Secondly, despite his notable contribution to building up the BJP as a party of national consequence, Advani, of late, has not played the role of an integrator by taking everybody along. His decision to undertake the ongoing yatra was by no means the decision of the BJP as a party; it was his individual decision which took the party by a great surprise. In fact, the BJP was forced to support him in more senses than one. Besides, he is being increasingly seen to be a partisan, evident from the manner he has dealt with the situations involving former Karnataka Chief Minister Yeddyurappa and Gujarat Chief Minister Narendra Modi.
Many in BJP consider his hatred for Yeddyurappa astonishing, particularly after the way he has promoted Yeddyurappa’s principal rival Anant Kumar, who, incidentally, if public perception goes, was one of the most dubious ministers in the Vajpayee regime. All told, Yeddyurappa was a competent Chief Minister. Many in Karnataka believe that compared to other chief ministers in the state, he was “least corrupt”. After all, while giving him the bail last week, the Karnataka High Court made an interesting point that all the allegations against him did not necessarily mean that he committed any crime—Yeddyurappa’s notifications and denotifications of lands were within his “discretionary power” as the Chief Minister, a power which every Chief Minister elsewhere has. One does not know what Advani thinks of the rapid urbanisation in NOIDA and Gurgaon in the vicinity of Delhi, made possible by the same discretionary power that various chief ministers of Uttar Pradesh and Haryana have exercised umpteen times.

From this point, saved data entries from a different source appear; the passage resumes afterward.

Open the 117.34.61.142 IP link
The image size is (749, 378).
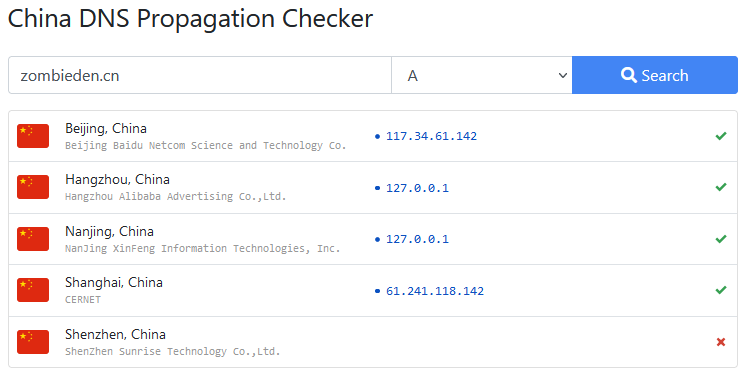pyautogui.click(x=431, y=136)
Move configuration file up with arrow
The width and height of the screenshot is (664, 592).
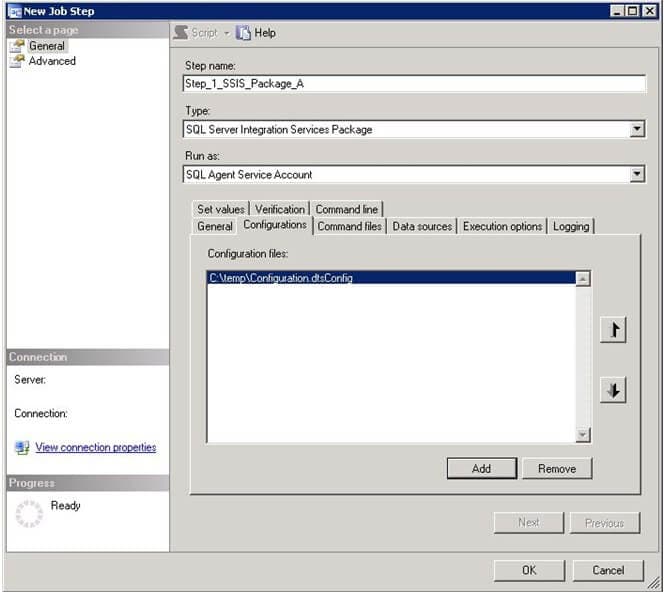(x=613, y=331)
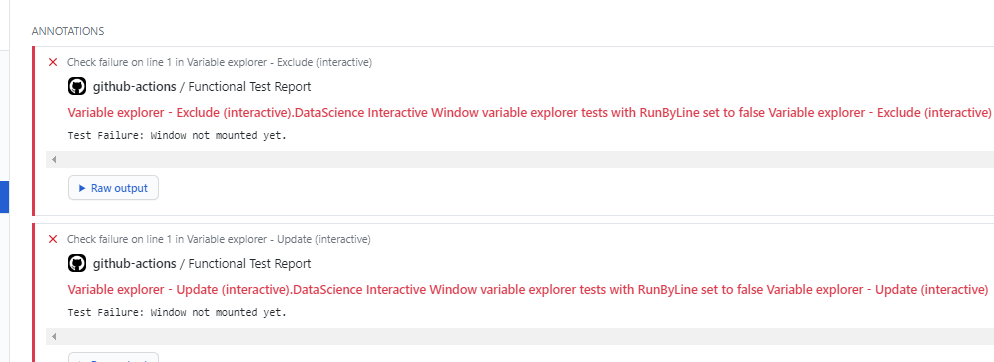This screenshot has width=994, height=362.
Task: Click Functional Test Report in Update annotation
Action: [250, 263]
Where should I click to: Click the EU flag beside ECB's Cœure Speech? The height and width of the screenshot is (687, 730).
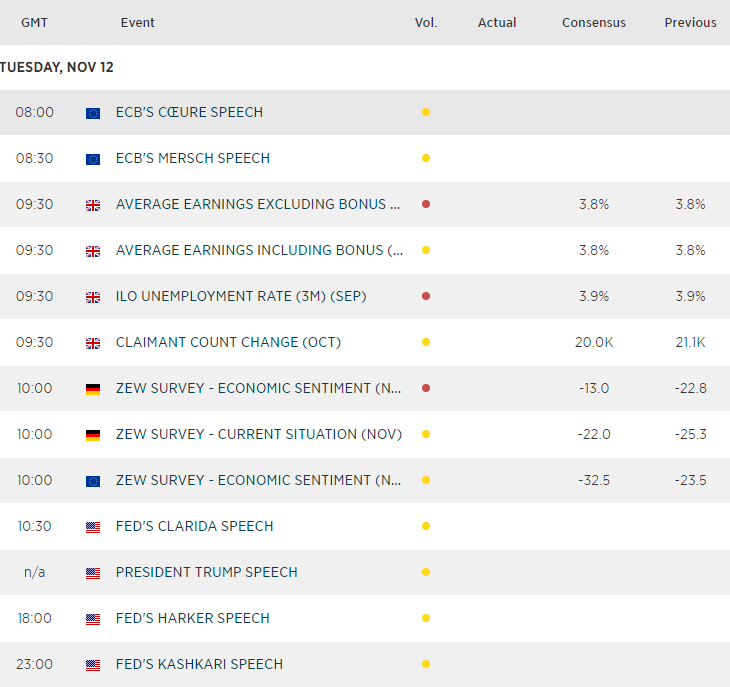click(93, 113)
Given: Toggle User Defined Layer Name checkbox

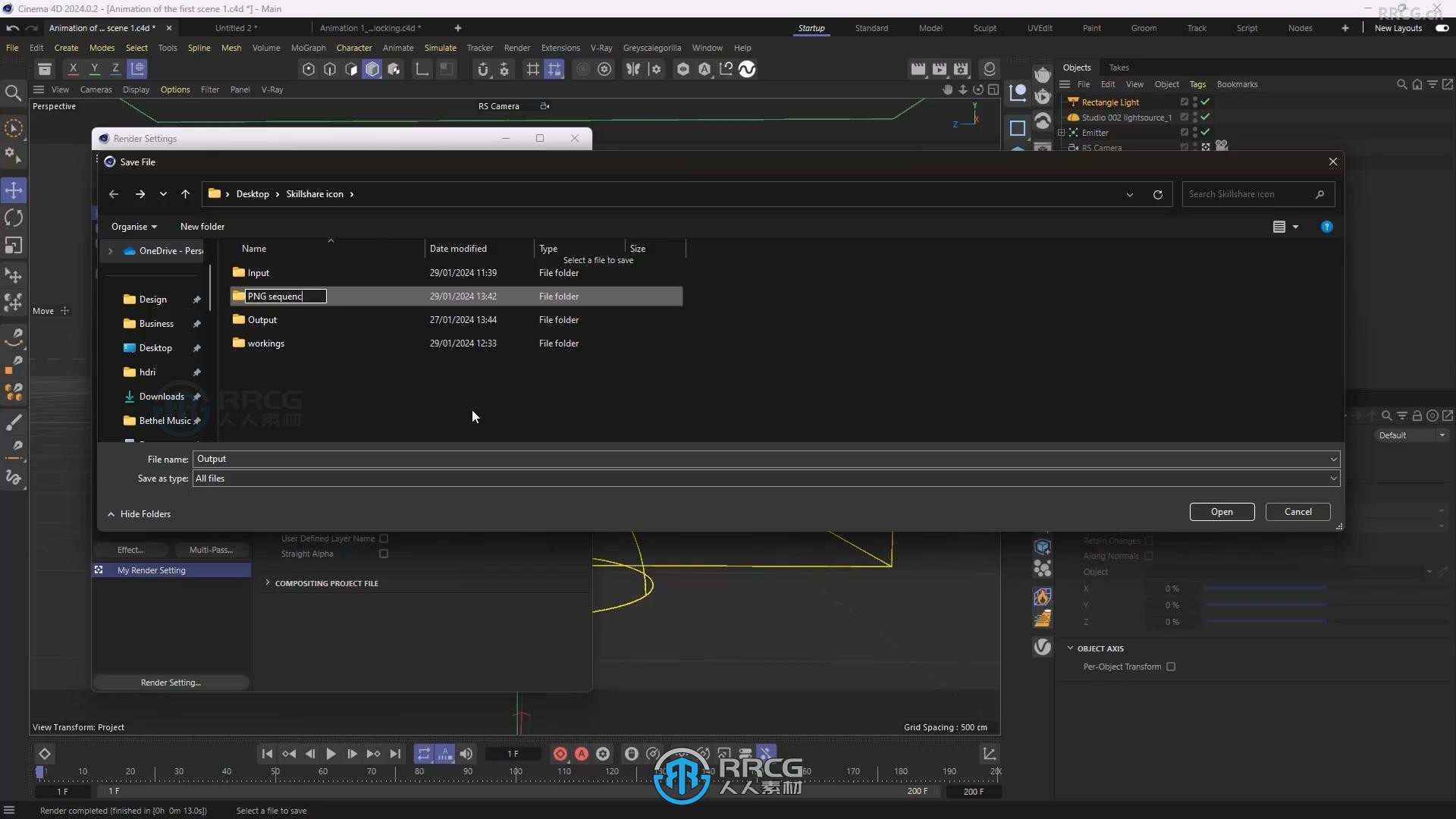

Thirdly, by joining the prime ministerial race, Advani is not exactly providing any alternative to the Congress, which, unlike the BJP, is dearth of talented leaders. In fact, Advani will be belittling the BJP’s years of efforts of grooming the likes of Narendra Modi, Rajnath Singh, Arun Jaitley, Sushma Swaraj, Yashwant Sinha and Nitin Gadkari, each of whom is talented and competent to lead India. Interestingly, many of them have been groomed by none other than Advani himself.
Given these pluses and minuses, where do I stand? In my humble submission, Advani has reached a stage in his political life that has outgrown the office of Prime Minister. He can always command respect and exercise power, in fact more power than that of a Prime Minister, by remaining the “Senior Leader” of the BJP, and hence, of the NDA. Like Deng Hsiao-Ping in China (while he was alive) and Singapore’s Lee Kuan (who, incidentally, observed his 89th birthday last week), Advani can “set the goal” and “motivate” his party and the government. And as the world knows, Deng and Lee (who quit the prime ministership years ago) have been their respective countries’ most powerful political leaders.
After all, the Concise Oxford English Dictionary defines a ‘leader’ as ‘the person who leads or commands a group, organisation, or country’. ‘To lead’ means to ‘cause to go with one by drawing people along; show (someone) the way to a destination by preceding or accompanying them’. In other words, goal-setting and motivation both figure prominently as essential attributes of the notion of great leadership. Advani can always play that role.